((

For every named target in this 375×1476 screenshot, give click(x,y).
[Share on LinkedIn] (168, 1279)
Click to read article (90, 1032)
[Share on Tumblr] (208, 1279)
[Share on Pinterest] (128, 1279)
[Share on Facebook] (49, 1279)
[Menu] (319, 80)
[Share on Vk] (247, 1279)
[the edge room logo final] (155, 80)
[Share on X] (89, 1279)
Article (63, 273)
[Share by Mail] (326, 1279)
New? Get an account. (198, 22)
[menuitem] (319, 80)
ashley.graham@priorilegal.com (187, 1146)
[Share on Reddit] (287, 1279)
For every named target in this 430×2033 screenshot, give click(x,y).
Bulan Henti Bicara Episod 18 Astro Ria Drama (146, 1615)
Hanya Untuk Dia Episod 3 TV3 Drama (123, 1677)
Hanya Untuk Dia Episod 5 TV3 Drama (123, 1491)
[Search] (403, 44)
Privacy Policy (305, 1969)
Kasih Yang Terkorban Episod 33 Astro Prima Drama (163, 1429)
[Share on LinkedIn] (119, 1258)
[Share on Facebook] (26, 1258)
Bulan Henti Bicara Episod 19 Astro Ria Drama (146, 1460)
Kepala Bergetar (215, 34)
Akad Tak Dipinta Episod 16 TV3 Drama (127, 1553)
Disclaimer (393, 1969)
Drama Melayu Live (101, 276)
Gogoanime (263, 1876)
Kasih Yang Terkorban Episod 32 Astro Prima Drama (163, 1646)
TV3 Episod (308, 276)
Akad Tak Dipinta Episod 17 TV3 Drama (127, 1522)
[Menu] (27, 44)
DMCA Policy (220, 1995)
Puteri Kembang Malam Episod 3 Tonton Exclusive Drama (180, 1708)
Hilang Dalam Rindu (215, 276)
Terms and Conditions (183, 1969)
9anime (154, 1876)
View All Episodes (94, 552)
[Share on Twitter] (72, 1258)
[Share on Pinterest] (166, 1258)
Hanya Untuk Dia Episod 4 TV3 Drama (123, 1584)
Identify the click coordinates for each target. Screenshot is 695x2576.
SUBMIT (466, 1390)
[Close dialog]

))

* _The task_:
Up to and including the last line above, starting with the line that contains "Hanya Untuk Dia Episod 4", return each line exactly and nothing else.

* _The completed task_:
Hanya Untuk Dia Episod 4 TV3 Drama (123, 1584)
Identify the click coordinates for each target. Screenshot is 695x2576.
SUBMIT (466, 1390)
[Close dialog]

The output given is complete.